TEXTE SOURCE |
• • • •

Elle était sincère, plus tard, lorsqu’elle déclarait à Sainte-Beuve : « J’ai essayé d’écrire sans avoir rien lu ni rien appris, ce qui me causait une fatigue pénible pour trouver des mots à mes pensées. »

Son modique vocabulaire est tout entier dans ce Cahier de musique sur lequel son regard embué ou rêveur s’est posé bien souvent. Mais il n’a pas de prix pour moi à ce titre seulement. Il est autre chose qu’une relique sentimentale, autre chose qu’un témoin de sa peine ou qu’un herbier de théâtre ; il est réellement l’humble serviteur de son génie, il lui a fourni quelques-uns des patrons médiocres sur lesquels elle travailla, avant d’acquérir une forme poétique indépendante.

Nous savons, en effet, qu’elle commença par chanter ses vers.

Je les essaie sur des airs que j’adore et qui me forcent à mon insu à plus de rectitude sans distraction.

• • • •

TRAVAIL À FAIRE |
A. Résumez le texte source en deux phrases.
B. Reproduisez à l'identique les lignes des entrées, de celle qui contient « Screen dimensions: 330x146 » jusqu'à la fin des entrées, sans reprendre les images.

• • • •

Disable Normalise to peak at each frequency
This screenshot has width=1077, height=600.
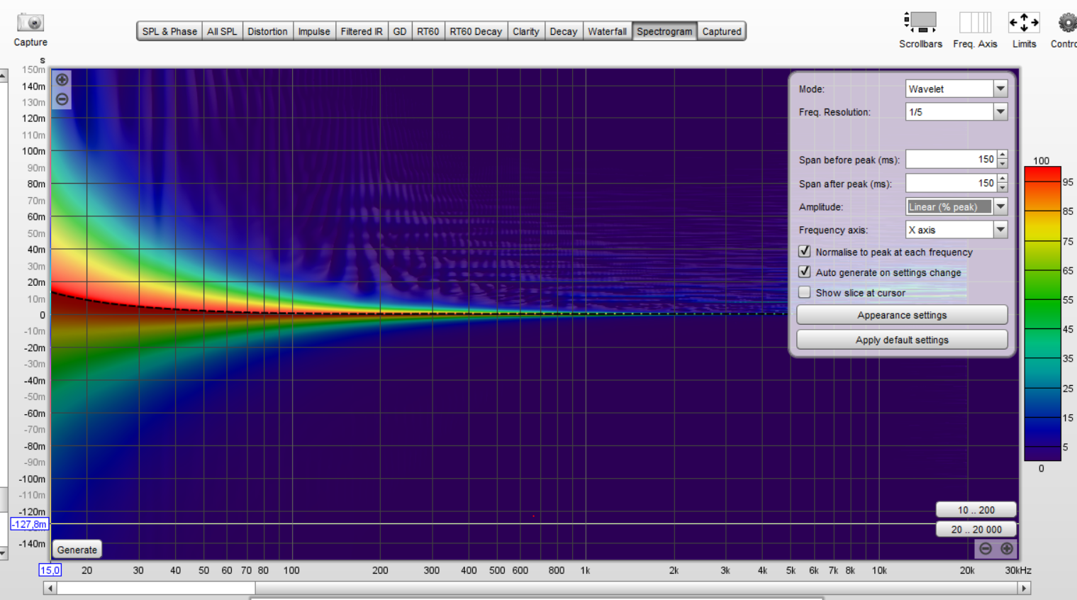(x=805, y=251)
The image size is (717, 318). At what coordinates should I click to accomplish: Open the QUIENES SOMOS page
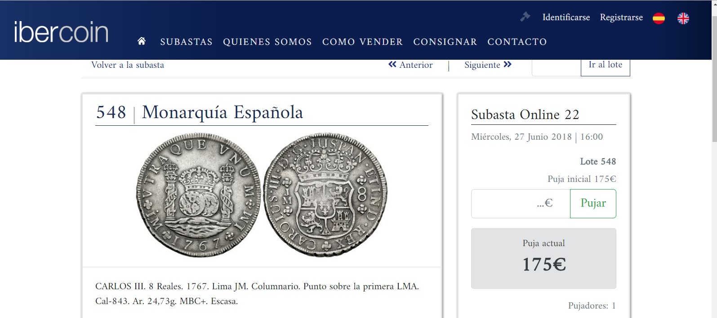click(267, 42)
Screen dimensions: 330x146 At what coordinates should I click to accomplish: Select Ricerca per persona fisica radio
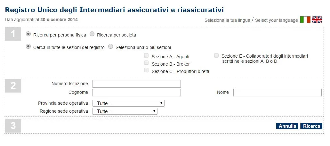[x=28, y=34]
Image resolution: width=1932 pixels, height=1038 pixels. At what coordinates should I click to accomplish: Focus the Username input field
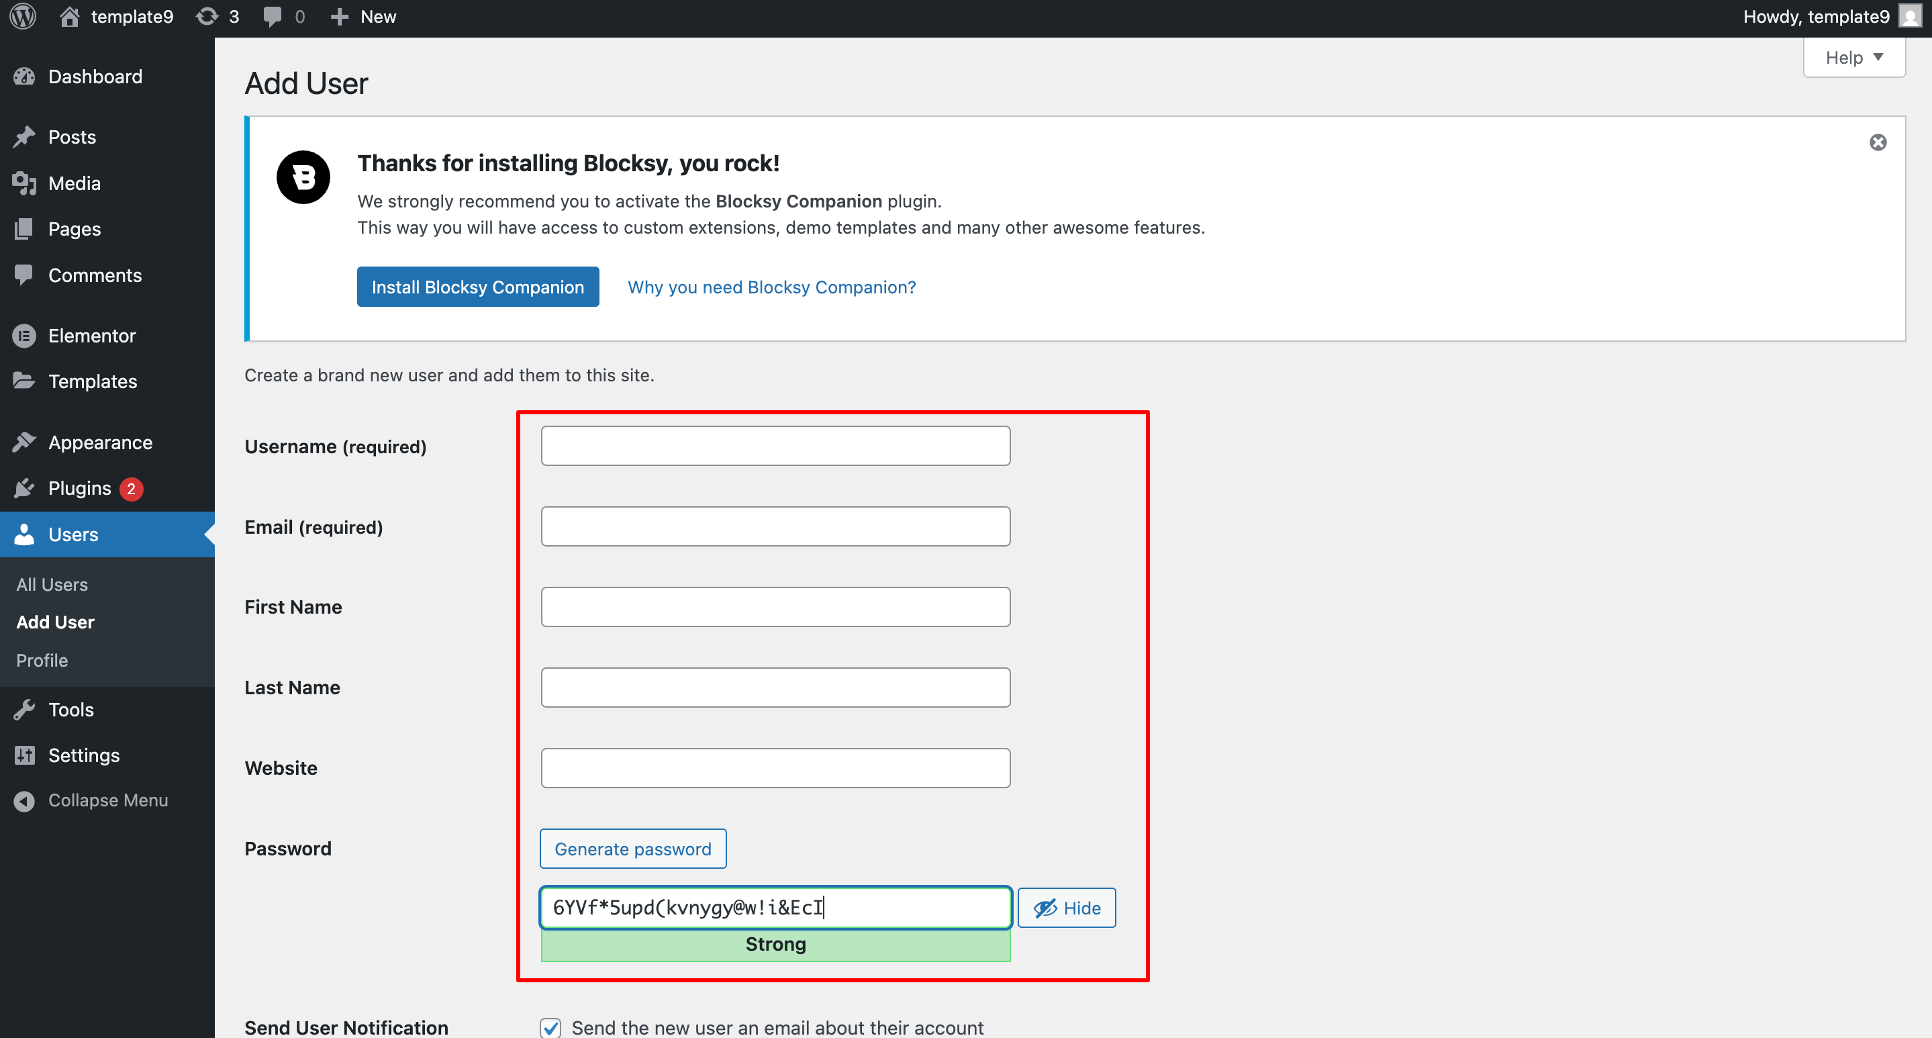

• • • •

RÉSULTATS |
A. Elle confiait à Sainte-Beuve avoir essayé d'écrire sans rien avoir lu ni appris, ce qui lui rendait pénible la recherche des mots. Son modeste vocabulaire tient tout entier dans le Cahier de musique, qui lui a fourni des modèles avant qu'elle n'acquière une forme poétique indépendante, car elle commença par chanter ses vers sur des airs qu'elle adorait.

B.
Screen dimensions: 330x146 At what coordinates should I click to accomplish: Select Ricerca per persona fisica radio
[x=28, y=34]
Image resolution: width=1932 pixels, height=1038 pixels. At what coordinates should I click to accomplish: Focus the Username input field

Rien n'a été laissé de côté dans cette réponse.